I would say they run large given the way that the sizes are represented in the U.S. Here in Canada, "3" is designated as small, "4" as medium and "5" as large. I notice in the U.S. that "4" is considered small, "5" medium and "6" large.

That being said, I find that a "5" would not be as large as a normal American large (e.g. Brooks Brothers), but oddly enough is similar to a Medium for Aquascutum or Burberry polo shirts.

Hope this helps.


----------



## 16128 (Feb 8, 2005)

That _was_ helpful, thanks.

My husband wears an XL in RL polos or a 48 jacket. He has very broad shoulders.

I bought the 8, which was labeled XXL. It sounds like this might work.


----------



## Sack Lodge (Feb 25, 2006)

> quote:_Originally posted by VS_
> 
> That _was_ helpful, thanks.
> 
> ...


It will be close, but it will likely work. A good general rule for Lacoste polos is one size up from a Polo RL (i.e., I wear a Large in Polo RL polos, but definitely need a 7/XL in Lacoste -- and have even considered buying an 8 on eBay to try because of shrinkage, more on that below). Lacoste polos do run smaller, relatively speaking. Comparing them to a Polo RL polo shirt, they are cut very short -- especially through the arms (sleeve length) and are much shorter in total length (from top to bottom).

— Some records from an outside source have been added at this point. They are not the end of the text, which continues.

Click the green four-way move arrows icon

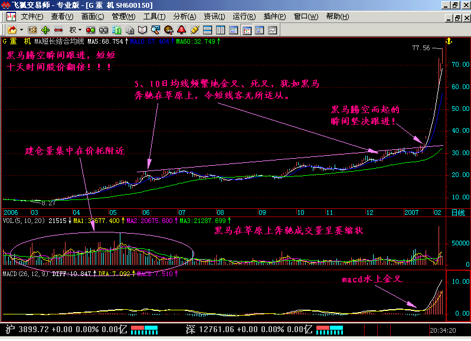click(x=45, y=29)
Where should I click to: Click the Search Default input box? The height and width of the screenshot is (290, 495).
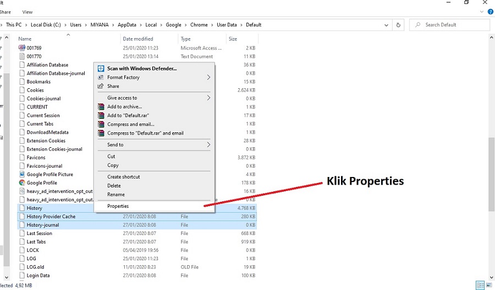(449, 25)
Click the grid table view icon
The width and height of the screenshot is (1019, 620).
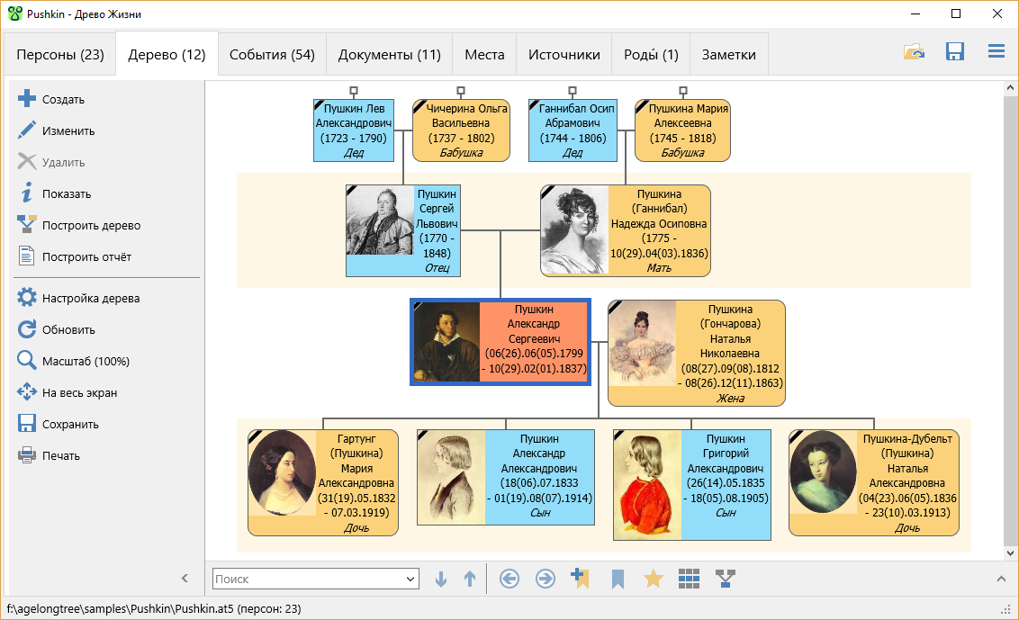click(689, 579)
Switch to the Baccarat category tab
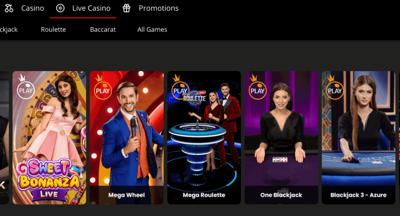 [103, 30]
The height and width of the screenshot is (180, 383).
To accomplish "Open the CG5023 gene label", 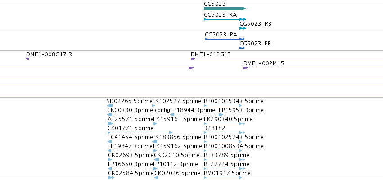I will point(215,4).
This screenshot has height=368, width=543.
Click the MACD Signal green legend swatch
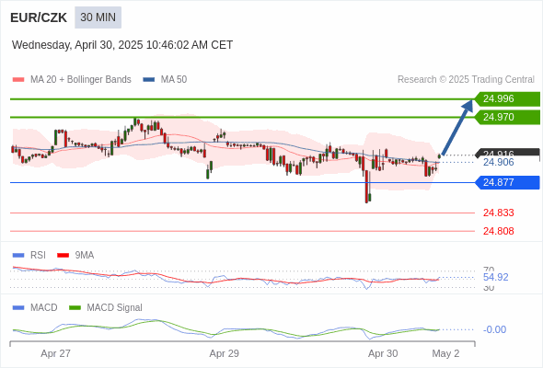75,308
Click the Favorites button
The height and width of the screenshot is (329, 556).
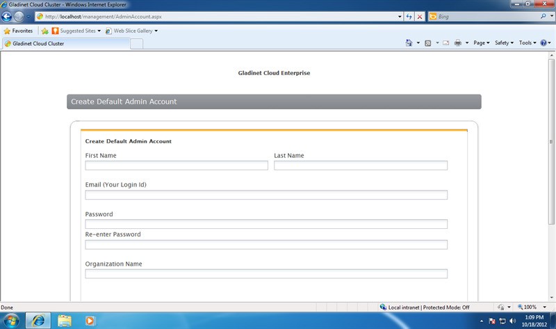[x=18, y=31]
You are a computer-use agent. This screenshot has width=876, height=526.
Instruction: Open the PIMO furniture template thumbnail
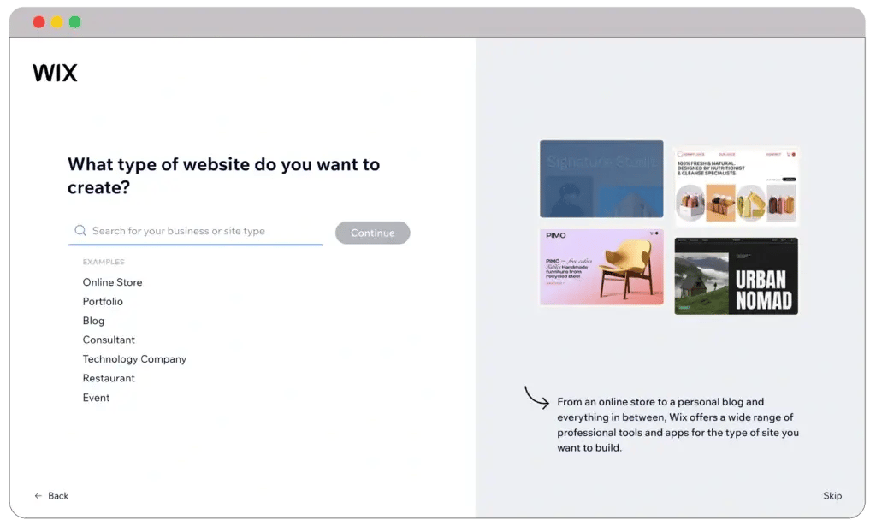[601, 267]
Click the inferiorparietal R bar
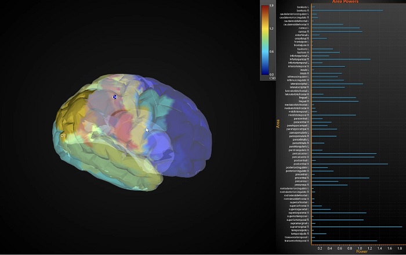 click(341, 59)
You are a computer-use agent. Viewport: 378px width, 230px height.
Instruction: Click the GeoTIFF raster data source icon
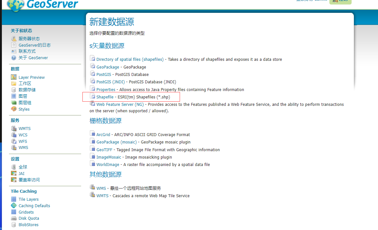(93, 149)
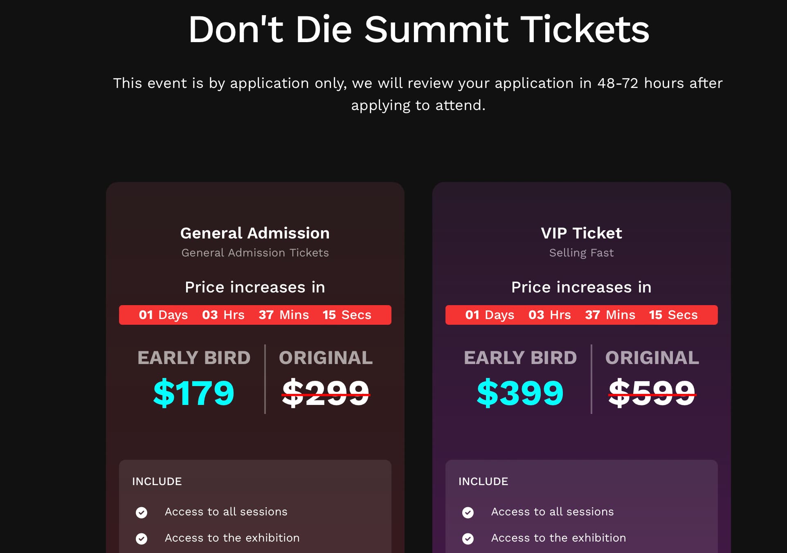Click the $179 early bird price
This screenshot has height=553, width=787.
point(194,393)
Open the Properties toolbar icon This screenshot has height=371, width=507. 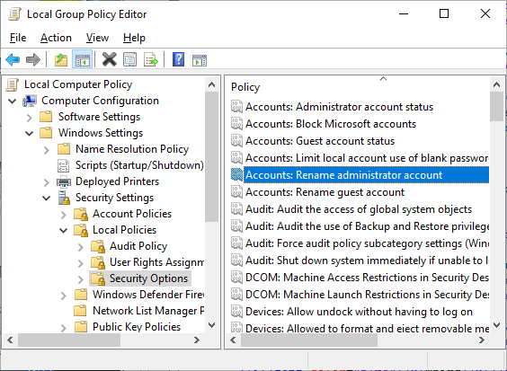coord(130,60)
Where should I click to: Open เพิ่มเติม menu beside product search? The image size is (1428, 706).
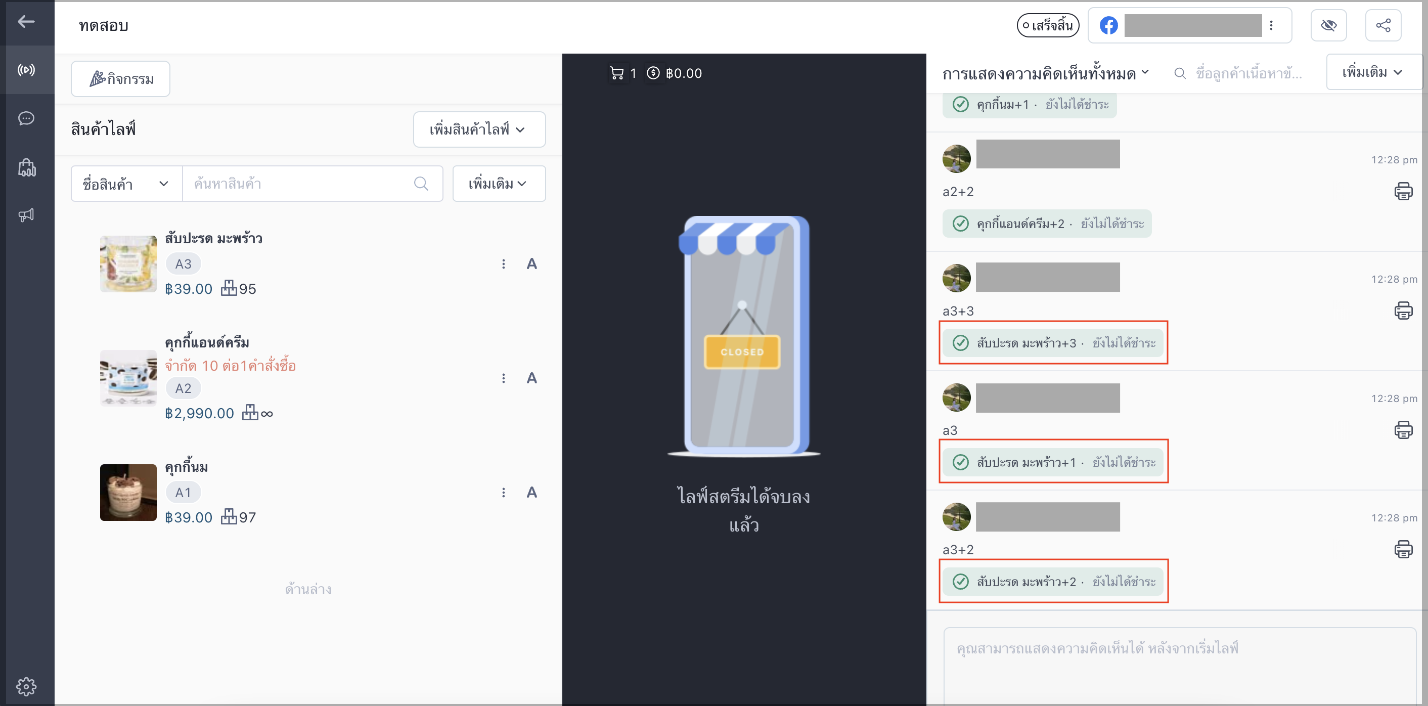tap(499, 184)
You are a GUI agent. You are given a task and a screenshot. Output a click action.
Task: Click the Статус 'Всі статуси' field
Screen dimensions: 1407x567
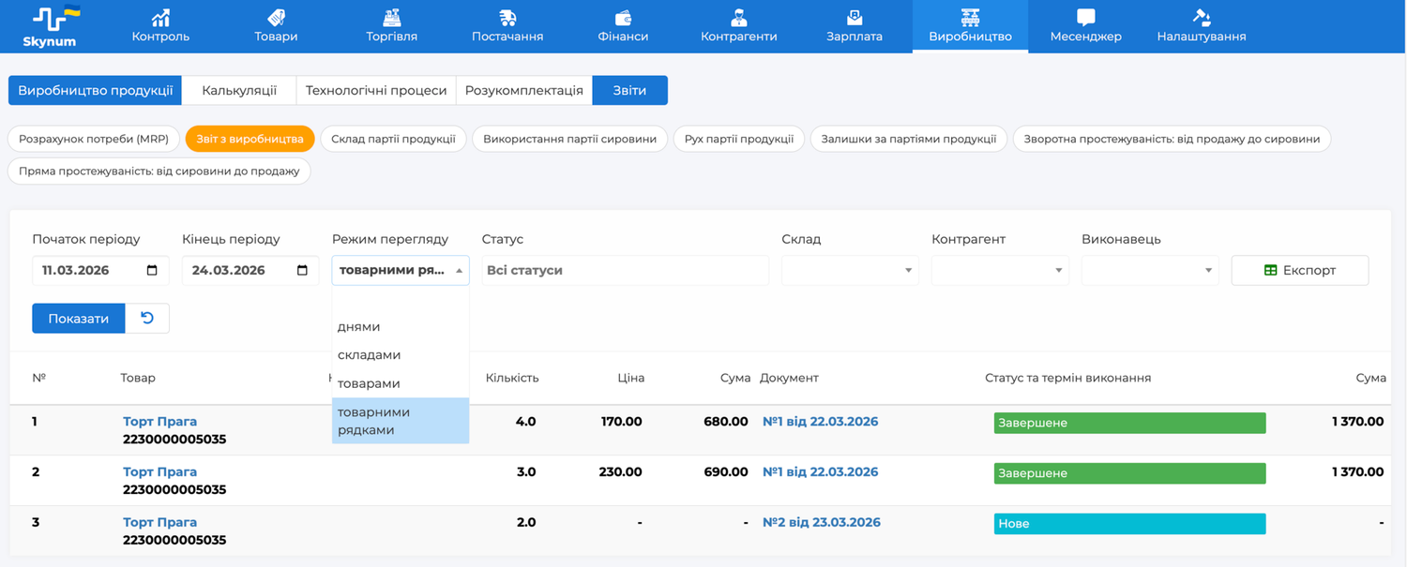[625, 271]
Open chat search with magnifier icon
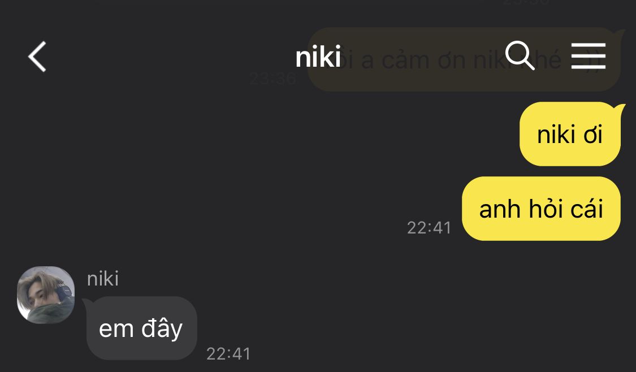The width and height of the screenshot is (636, 372). tap(520, 55)
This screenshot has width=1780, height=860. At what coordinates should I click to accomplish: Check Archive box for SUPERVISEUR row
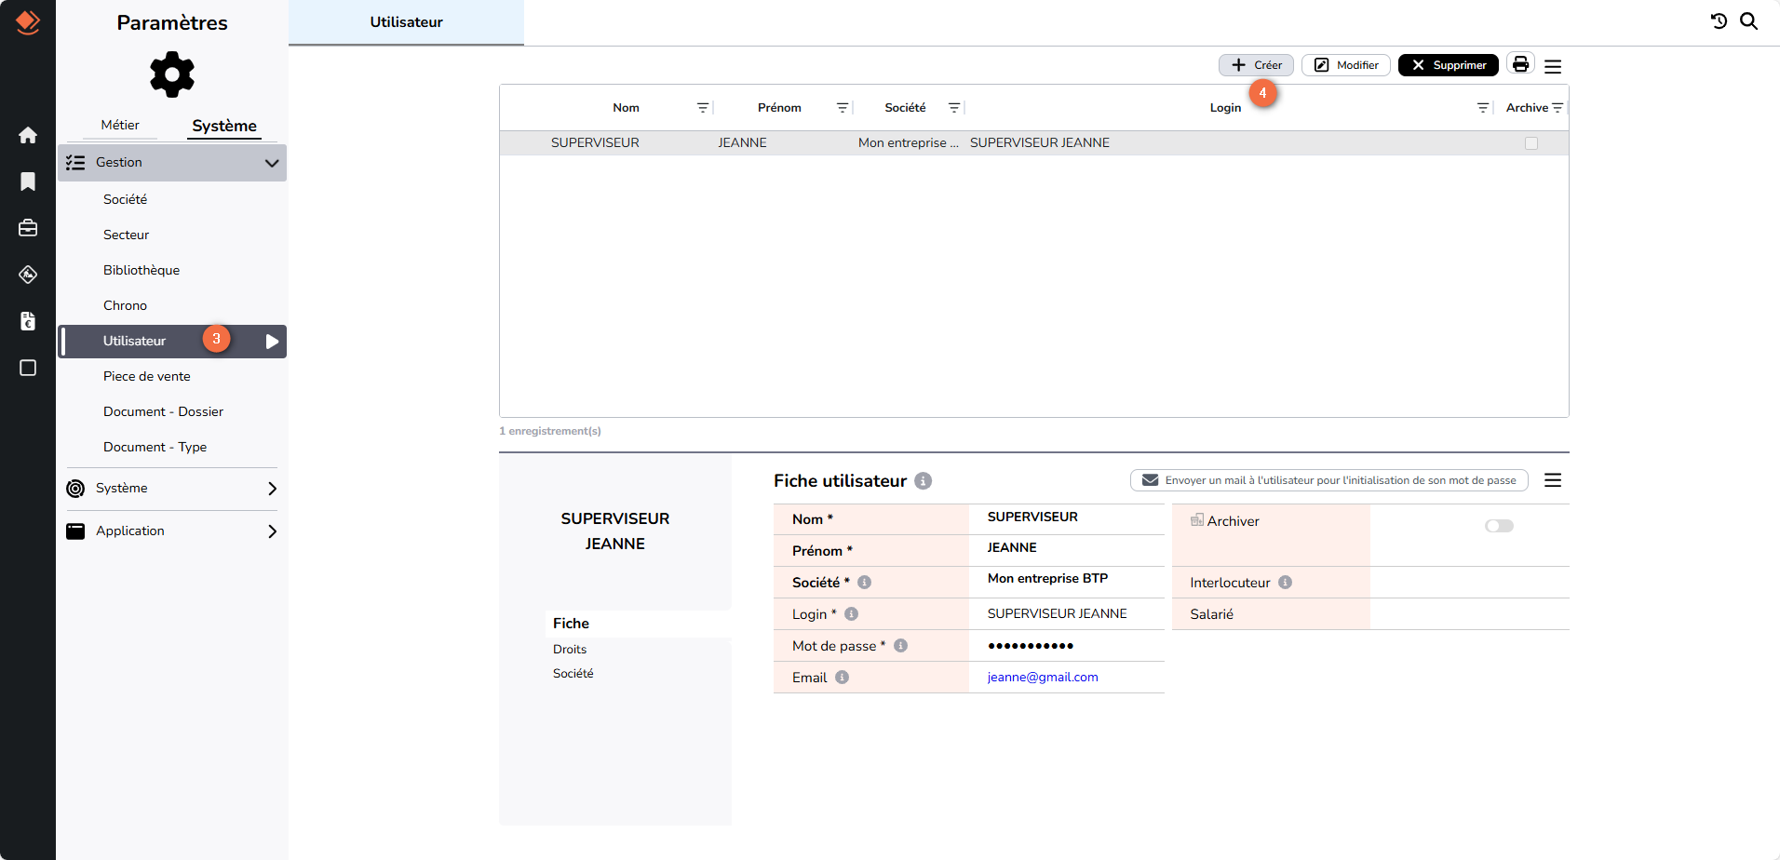pyautogui.click(x=1531, y=143)
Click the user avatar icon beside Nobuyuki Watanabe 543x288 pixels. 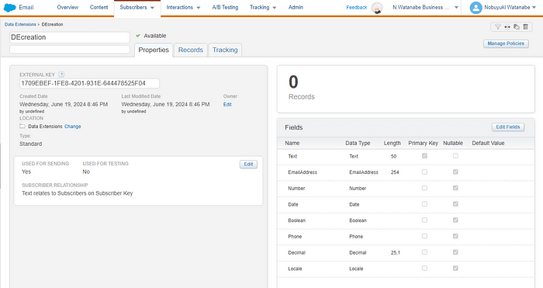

If your husband has an athletic (more muscular) build, I'd bet he'll love the Lacoste shirts. If he's not as athletic/muscular, I would imagine he will prefer Polo RL (which are just more generously/comfortably cut all the way around). I happen to love them -- I continue to own Polo RL polos for comfort/weekend wear around the house, but much prefer the Lacoste if I'm going to wear a polo style shirt out and about.

Additionally, be very careful if you plan to self launder the Lacoste shirts. Based on my experience, they are subject to much more shrinkrage than a Polo RL or Brooks Brothers polo.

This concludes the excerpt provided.